**The task**
Starting with the first line and ending with the one that holds "Given: Select the", retype the entries exactly.

______

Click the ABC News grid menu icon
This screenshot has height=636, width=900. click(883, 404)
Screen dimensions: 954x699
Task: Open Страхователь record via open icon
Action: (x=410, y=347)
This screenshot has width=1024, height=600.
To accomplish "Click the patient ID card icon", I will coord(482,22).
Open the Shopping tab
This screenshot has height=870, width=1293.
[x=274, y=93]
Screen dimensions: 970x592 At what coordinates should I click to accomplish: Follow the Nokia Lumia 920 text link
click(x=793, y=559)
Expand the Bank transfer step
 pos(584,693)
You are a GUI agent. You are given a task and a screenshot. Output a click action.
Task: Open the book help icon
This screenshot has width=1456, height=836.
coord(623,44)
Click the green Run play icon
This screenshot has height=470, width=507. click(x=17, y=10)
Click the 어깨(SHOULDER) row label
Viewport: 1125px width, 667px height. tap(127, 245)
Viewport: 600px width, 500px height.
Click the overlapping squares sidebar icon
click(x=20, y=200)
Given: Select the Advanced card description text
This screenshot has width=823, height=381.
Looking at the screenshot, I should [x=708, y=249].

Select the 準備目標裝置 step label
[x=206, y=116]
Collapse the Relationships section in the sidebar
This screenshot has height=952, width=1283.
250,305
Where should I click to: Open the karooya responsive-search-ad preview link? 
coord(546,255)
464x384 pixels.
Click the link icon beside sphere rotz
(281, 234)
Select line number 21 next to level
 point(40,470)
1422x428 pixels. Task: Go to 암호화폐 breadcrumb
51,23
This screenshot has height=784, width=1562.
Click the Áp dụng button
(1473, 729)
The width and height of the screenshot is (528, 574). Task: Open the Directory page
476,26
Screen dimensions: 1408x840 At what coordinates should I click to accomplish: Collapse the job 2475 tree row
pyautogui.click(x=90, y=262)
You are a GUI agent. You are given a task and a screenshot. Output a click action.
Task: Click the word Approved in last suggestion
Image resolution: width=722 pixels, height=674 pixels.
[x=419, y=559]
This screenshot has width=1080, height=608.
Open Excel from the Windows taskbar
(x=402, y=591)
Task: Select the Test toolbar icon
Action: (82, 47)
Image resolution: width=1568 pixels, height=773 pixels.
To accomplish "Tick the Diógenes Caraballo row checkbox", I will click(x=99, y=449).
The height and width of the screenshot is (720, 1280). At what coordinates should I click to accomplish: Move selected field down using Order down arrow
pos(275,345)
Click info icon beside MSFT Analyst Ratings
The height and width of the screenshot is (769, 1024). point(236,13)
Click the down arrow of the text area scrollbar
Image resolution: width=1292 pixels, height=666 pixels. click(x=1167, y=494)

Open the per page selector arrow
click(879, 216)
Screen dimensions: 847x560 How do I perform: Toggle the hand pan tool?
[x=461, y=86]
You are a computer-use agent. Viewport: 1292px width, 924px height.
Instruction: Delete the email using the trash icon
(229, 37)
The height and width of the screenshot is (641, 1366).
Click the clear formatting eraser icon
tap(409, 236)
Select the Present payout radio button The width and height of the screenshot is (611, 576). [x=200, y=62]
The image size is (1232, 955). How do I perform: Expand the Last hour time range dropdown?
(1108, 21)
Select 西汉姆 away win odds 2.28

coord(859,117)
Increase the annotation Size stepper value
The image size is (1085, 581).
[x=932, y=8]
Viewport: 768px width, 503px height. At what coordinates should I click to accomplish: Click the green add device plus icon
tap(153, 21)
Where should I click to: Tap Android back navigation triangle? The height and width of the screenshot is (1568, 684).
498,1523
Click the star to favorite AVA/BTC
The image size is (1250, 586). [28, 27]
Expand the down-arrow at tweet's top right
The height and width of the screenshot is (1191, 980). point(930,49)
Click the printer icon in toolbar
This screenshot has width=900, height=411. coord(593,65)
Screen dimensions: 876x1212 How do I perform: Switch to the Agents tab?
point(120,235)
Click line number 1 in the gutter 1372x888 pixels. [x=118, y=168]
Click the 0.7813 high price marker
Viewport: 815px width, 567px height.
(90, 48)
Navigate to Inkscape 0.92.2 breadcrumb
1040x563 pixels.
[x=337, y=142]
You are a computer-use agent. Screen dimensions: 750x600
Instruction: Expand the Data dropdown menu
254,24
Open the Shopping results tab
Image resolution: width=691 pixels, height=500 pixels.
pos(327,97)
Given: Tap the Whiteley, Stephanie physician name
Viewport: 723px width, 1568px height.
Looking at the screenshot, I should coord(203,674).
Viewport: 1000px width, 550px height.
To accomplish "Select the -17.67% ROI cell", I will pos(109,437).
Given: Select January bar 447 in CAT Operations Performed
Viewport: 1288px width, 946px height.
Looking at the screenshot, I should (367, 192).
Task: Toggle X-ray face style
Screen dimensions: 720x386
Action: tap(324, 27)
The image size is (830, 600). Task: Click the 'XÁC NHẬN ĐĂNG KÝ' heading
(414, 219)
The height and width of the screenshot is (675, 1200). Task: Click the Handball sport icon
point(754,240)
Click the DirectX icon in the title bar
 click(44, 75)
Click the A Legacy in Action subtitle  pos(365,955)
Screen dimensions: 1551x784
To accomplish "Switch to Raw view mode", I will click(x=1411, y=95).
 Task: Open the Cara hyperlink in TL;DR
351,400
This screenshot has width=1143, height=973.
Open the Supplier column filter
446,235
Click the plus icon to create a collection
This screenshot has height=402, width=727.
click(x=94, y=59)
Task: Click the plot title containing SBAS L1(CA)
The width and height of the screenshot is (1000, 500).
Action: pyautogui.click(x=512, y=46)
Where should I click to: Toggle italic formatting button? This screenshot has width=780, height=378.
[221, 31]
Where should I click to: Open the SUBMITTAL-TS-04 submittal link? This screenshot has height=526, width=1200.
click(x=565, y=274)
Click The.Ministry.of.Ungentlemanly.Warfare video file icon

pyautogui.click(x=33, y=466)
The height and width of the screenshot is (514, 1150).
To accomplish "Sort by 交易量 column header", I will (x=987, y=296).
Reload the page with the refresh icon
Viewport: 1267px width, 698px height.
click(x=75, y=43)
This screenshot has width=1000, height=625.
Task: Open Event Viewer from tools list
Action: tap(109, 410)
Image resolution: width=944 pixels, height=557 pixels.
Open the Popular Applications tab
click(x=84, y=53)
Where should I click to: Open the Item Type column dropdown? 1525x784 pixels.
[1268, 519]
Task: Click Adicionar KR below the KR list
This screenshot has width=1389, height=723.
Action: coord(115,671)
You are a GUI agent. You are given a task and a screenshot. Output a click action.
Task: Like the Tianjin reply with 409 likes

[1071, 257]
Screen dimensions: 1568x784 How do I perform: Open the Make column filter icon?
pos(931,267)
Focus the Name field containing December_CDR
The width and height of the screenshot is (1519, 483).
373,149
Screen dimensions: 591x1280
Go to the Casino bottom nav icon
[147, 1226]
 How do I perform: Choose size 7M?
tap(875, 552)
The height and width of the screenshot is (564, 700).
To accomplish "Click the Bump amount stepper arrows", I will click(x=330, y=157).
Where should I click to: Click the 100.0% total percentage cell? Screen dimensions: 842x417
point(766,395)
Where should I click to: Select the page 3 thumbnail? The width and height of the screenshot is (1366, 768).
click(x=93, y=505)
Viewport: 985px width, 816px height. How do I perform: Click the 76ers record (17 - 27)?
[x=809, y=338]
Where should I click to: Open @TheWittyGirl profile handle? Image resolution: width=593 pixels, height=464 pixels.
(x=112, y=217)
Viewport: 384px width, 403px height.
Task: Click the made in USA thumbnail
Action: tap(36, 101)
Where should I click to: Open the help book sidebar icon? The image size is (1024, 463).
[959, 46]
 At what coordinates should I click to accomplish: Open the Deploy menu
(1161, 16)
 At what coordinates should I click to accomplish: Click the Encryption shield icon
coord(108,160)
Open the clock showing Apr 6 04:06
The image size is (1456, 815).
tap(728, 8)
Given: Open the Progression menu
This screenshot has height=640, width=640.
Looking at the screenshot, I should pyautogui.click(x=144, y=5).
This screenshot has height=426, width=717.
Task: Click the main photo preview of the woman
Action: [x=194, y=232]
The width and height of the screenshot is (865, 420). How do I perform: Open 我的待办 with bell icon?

______

**Exercise response**
Click the ABC News grid menu icon
This screenshot has height=636, width=900. click(883, 404)
Screen dimensions: 954x699
Task: Open Страхователь record via open icon
Action: (x=410, y=347)
This screenshot has width=1024, height=600.
To accomplish "Click the patient ID card icon", I will coord(482,22).
Open the Shopping tab
This screenshot has height=870, width=1293.
[x=274, y=93]
Screen dimensions: 970x592 At what coordinates should I click to accomplish: Follow the Nokia Lumia 920 text link
click(x=793, y=559)
Expand the Bank transfer step
 pos(584,693)
You are a GUI agent. You are given a task and a screenshot. Output a click action.
Task: Open the book help icon
This screenshot has width=1456, height=836.
coord(623,44)
Click the green Run play icon
This screenshot has height=470, width=507. click(x=17, y=10)
Click the 어깨(SHOULDER) row label
Viewport: 1125px width, 667px height. tap(127, 245)
Viewport: 600px width, 500px height.
Click the overlapping squares sidebar icon
click(x=20, y=200)
Given: Select the Advanced card description text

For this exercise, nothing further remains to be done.